L’inflation « core » des dépenses de consommation personnelle (PCE) aux États-Unis, l’indicateur privilégié de la Réserve fédérale pour mesurer les tensions sous-jacentes sur les prix, a progressé de 3,3 % sur un an en juin, conformément aux attentes du marché. Cette lecture montre que l’inflation sous-jacente est restée élevée au regard de l’objectif de long terme de la Fed, les données offrant un nouvel instantané des tendances de prix dans l’économie américaine.
Le résultat de juin s’inscrit dans les prévisions, sans surprise haussière ni baissière, confortant un profil d’inflation à court terme plus stable. Avec un core PCE maintenu à 3,3 % en glissement annuel, l’attention se porte désormais sur la capacité des prochaines publications à confirmer un nouvel apaisement de l’inflation des services et, plus largement, une désinflation au sein du panier de consommation.
Stratégies de volatilité après des données PCE neutres
Le taux d’inflation core PCE de juin, ressorti exactement à 3,3 %, correspond parfaitement à ce qu’anticipait le marché, ce qui ramène une vague d’accalmie sur le système financier. Nous estimons que les opérateurs sur dérivés devraient tirer parti de cette absence de surprise en privilégiant des stratégies de « compression de volatilité » au cours des prochaines semaines. Historiquement, lorsque les données d’inflation coïncident parfaitement avec le consensus, l’indice de volatilité du Cboe (VIX) a tendance à reculer, comme on l’a observé récemment lorsqu’il a glissé à nouveau vers la zone des 12,5.
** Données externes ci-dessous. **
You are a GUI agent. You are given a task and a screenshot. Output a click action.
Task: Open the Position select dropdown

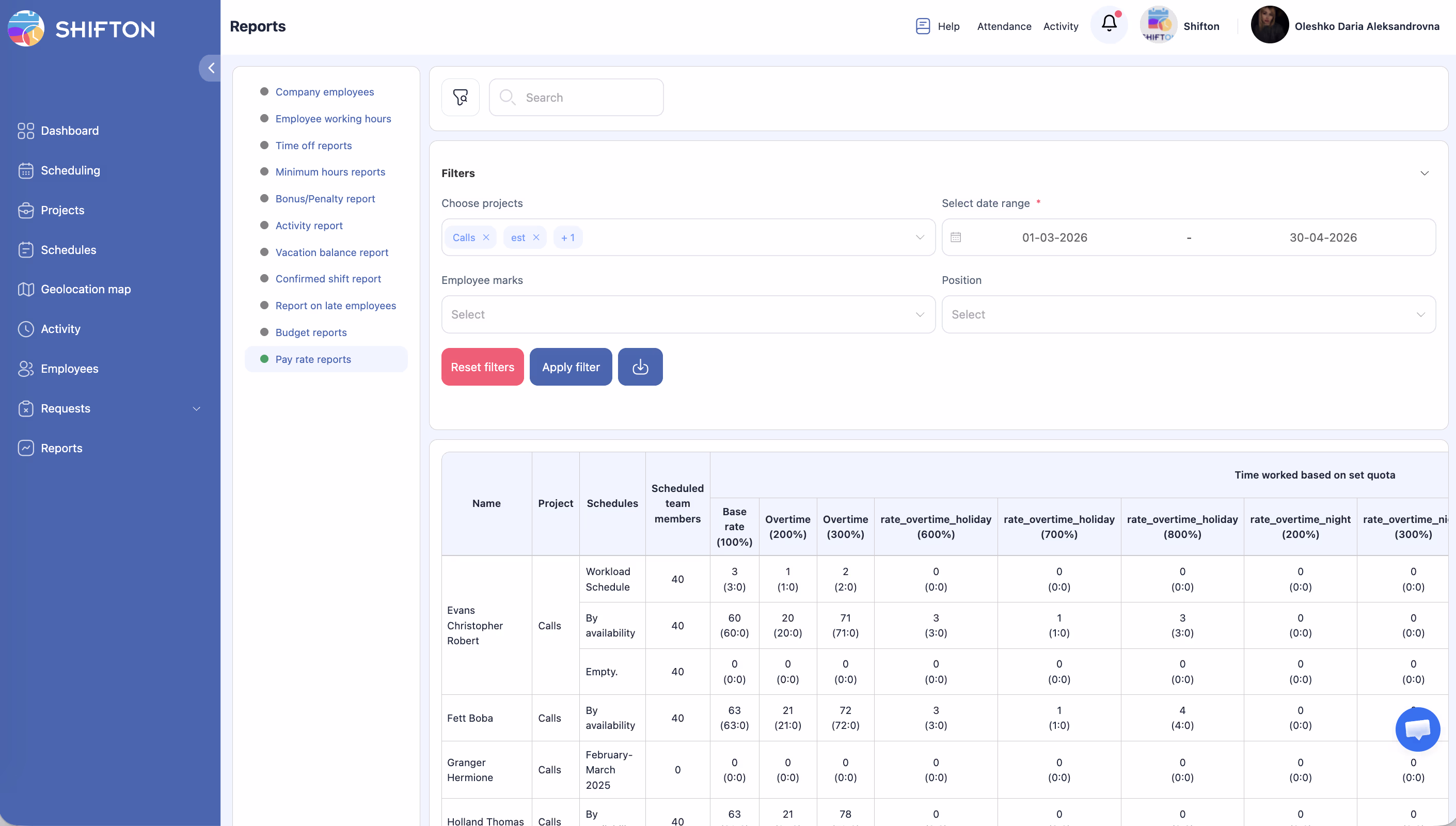(1188, 314)
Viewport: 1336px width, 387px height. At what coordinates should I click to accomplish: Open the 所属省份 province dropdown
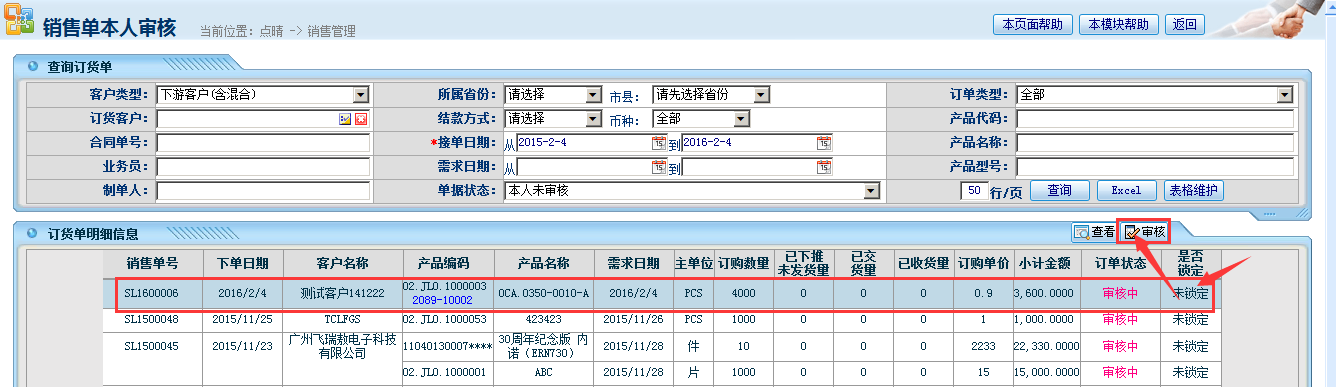click(593, 95)
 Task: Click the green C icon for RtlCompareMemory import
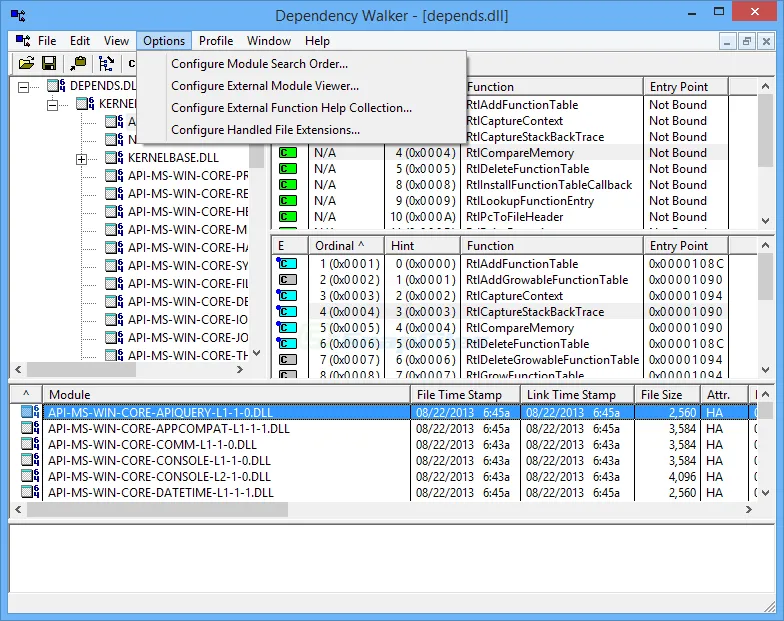(x=288, y=153)
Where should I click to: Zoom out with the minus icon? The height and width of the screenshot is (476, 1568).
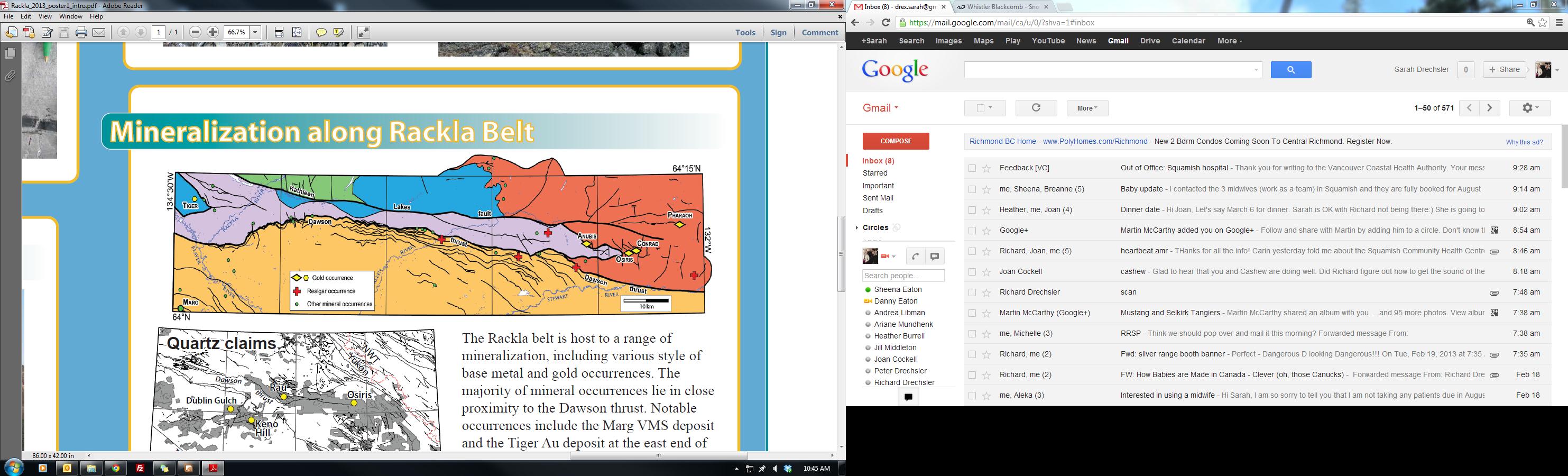(196, 32)
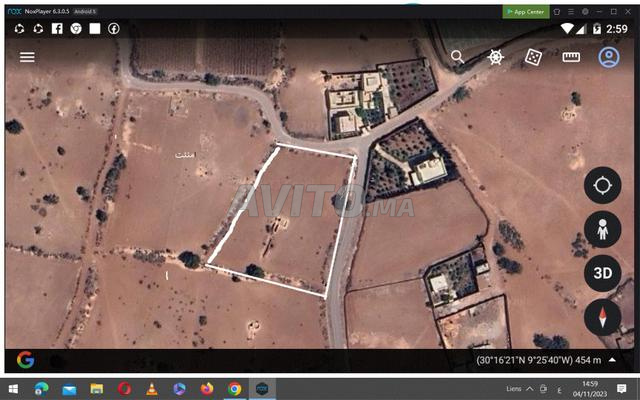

Comme la prime d’option se dégrade rapidement, nous recommandons de vendre des straddles et des strangles hors de la monnaie sur les principaux ETF d’indices, comme le SPY et le QQQ. Les statistiques observées lors de précédentes publications PCE « neutres » montrent que les vendeurs d’options captent jusqu’à 15 % de prime supplémentaire sur les cinq premières séances suivant l’annonce, par rapport à des semaines très volatiles. En privilégiant des maturités courtes — idéalement entre 14 et 30 jours —, nous pourrons maximiser la vitesse de cette décroissance temporelle.
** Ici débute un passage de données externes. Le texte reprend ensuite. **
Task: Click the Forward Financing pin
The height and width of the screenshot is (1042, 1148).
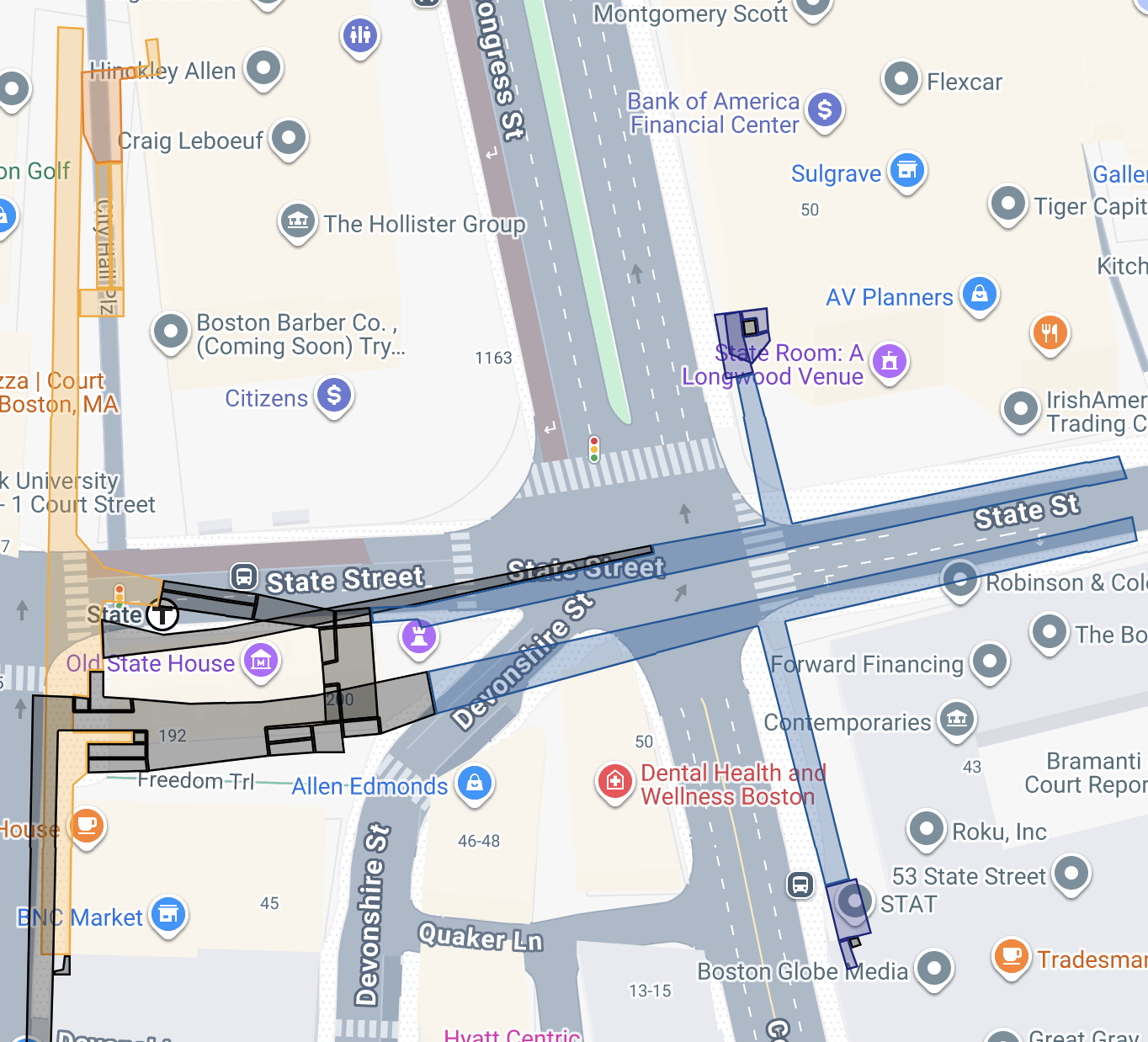Action: tap(990, 662)
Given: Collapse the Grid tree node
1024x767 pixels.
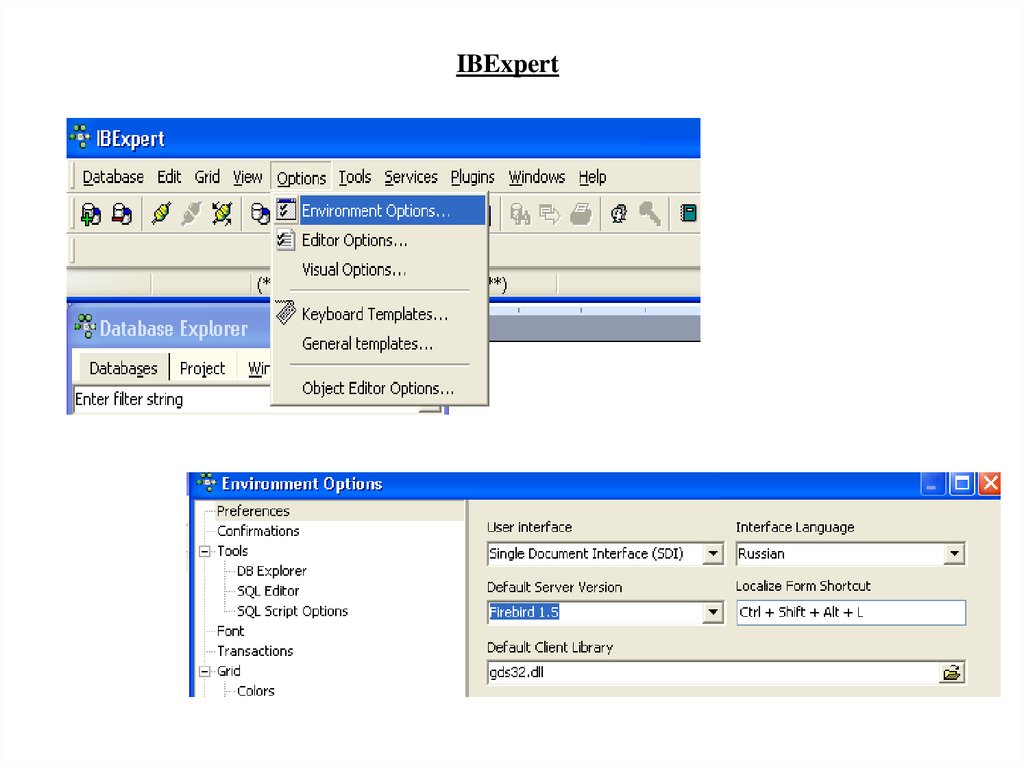Looking at the screenshot, I should (x=205, y=671).
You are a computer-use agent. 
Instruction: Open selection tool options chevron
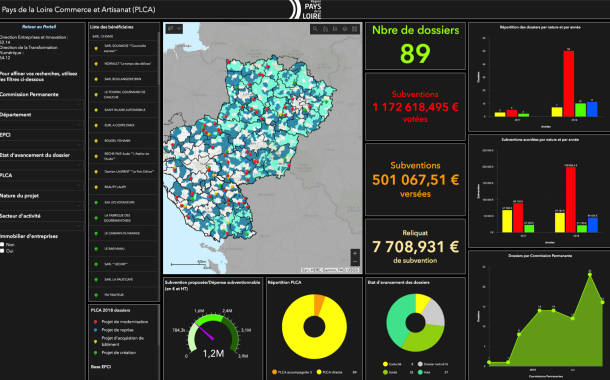click(x=179, y=29)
Effets sur les taux d’intérêt et la rotation sectorielle
Sur les marchés de taux, l’impression à 3,3 % ancre les anticipations d’un statu quo de la Réserve fédérale, réduisant les mouvements erratiques des rendements des bons du Trésor. Nous suggérons d’examiner les options sur le SOFR (Secured Overnight Financing Rate) à court terme afin de tirer parti d’une fourchette de taux désormais mieux « verrouillée ». Les schémas de trading historiques des deux dernières années montrent que les spreads de swap se compressent sensiblement lorsque l’inflation est conforme aux estimations, ce qui rend des iron condors étroits particulièrement pertinents.
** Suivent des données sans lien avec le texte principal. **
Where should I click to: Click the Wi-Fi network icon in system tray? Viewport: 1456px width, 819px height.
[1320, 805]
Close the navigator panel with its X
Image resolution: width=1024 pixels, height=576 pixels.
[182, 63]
Pour les opérateurs d’options actions, il convient de réorienter l’attention vers les secteurs défensifs tels que les services aux collectivités (utilities) et les biens de consommation de base (consumer staples), où la volatilité implicite a reculé encore plus vite. Les volumes d’échanges ont généralement tendance à s’éroder pendant le creux estival d’août, ce qui favorise davantage les vendeurs d’options que les acheteurs. Nous souhaitons éviter d’acheter des calls « secs » sur des valeurs technologiques à bêta élevé à ce stade, leurs primes apparaissant actuellement surévaluées au regard des mouvements effectifs des cours.